Kraft is still a very hands-on owner, but three of his sons have taken on greater responsibilities with the Patriots and the family’s portfolio of company investments, including a Major League Soccer team, the New England Revolution.
More and more, Kraft said, he is focusing on strategizing and bringing people together. Like Arabs and Jews.
He has sought to broker Middle East conciliation through sports and investments, citing economic interdependence as a unifying agent. Several years ago, Kraft, who is Jewish, operated a packaging company that employed Israelis and Palestinians. He has taken dozens of Christian friends to Israel, including Brady and, in 2015, 19 former N.F.L. players, some of whom were baptized in the Jordan River.
Still, though he often portrays himself as a unifier, some people — or teams — do irk him. Like the Indianapolis Colts.
During halftime in a victory over the Miami Dolphins last season, while praising Willie McGinest, a linebacker inducted into the team’s hall of fame that night, Kraft made sure to point out that McGinest was on teams that beat the Colts 16 times in 12 seasons. It was seven months after the Colts first suggested that New England used underinflated balls in the A.F.C. Championship game they lost, 45-7.

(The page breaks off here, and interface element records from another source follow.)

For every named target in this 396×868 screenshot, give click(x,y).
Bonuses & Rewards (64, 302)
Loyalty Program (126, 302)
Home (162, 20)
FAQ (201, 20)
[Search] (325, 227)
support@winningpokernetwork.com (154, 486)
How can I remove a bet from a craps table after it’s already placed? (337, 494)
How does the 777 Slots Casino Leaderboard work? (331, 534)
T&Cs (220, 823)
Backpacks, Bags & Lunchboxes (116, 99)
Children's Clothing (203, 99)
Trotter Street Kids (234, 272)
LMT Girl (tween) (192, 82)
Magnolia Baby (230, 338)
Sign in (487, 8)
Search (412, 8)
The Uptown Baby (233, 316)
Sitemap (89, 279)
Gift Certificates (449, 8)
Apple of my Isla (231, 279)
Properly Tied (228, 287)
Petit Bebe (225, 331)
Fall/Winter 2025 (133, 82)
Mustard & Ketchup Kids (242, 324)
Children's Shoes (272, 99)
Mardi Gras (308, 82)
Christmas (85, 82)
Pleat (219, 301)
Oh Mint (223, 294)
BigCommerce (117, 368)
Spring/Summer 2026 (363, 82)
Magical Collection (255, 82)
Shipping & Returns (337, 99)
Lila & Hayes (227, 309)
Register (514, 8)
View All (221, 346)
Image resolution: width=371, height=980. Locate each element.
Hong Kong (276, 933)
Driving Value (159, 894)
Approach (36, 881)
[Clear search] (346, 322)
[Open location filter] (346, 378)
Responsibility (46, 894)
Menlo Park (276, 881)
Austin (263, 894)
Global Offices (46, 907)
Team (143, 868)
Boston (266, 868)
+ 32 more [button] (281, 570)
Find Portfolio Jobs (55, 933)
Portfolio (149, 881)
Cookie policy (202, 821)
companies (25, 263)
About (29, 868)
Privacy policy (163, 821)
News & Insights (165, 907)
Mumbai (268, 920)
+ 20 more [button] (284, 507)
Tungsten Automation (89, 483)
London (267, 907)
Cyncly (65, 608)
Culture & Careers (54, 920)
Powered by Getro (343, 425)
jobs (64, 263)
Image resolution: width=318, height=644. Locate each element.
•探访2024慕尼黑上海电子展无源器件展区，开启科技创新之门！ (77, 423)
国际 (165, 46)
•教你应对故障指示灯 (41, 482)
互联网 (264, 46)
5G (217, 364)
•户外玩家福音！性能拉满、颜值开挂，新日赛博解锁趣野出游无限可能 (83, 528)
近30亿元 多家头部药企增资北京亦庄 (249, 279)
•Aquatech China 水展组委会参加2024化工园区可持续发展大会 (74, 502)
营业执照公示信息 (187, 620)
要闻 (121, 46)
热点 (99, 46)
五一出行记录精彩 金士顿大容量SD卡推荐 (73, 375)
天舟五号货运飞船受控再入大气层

McGinest said he understood how Kraft could still be offended.
“When you take away from somebody’s hard work or everything that goes into winning those types of games, it’s pretty upsetting,” said McGinest, now an analyst for NFL Network. “That’s his baby. Those players are all his. That team, it’s his baby.”
At the Patriots, Kraft — and, before her death from cancer in 2011, his wife, Myra — has had a reputation for forming lasting relationships with his players and engaging in conversations with them beyond football.
The Hall of Fame running back Curtis Martin grew close to the Krafts during his three seasons in New England. Martin, who identifies as a Christian, spent some Jewish holidays with the Krafts and so grew to love chicken soup served by Myra Kraft that she would give some to her husband to place in Martin’s locker.
“I didn’t deem it as normal,” Martin, who also traveled to Israel with Kraft, said in a telephone interview. “I thought it was something that was very rare.”
Now a businessman himself, Martin cherishes the day during his rookie season, in 1995, when Kraft invited him to a cardboard-box plant he owned.
“Everything has a process to it,” Martin said, explaining the lesson he learned. “And when you neglect the process, you ultimately neglect your ability to be successful at whatever you’re striving for. That’s an experience I’ll never forget.”
Kraft, former players say, is a regular presence in the locker room, where front-office personnel rarely tread, greeting players, even those who are not stars, by name. Sometimes, he can show a playful, self-deprecating side.
During receiver Donté Stallworth’s first stint in New England, in 2007, he and Randy Moss were leaving the cafeteria on their way to the receivers meeting room when Kraft stopped them in the hallway and handed them a manila folder. Opening it, Moss and Stallworth burst into laughter: Inside was a photograph of Kraft and the rapper 50 Cent sipping mai tais on a beach.
“I know you two young men are pretty cool and you guys are young studs,” Kraft told them, according to Stallworth. “I’m an old guy, but I’m not too bad myself.”
Stallworth added: “He doesn’t walk around like he owns the place, even though he does.”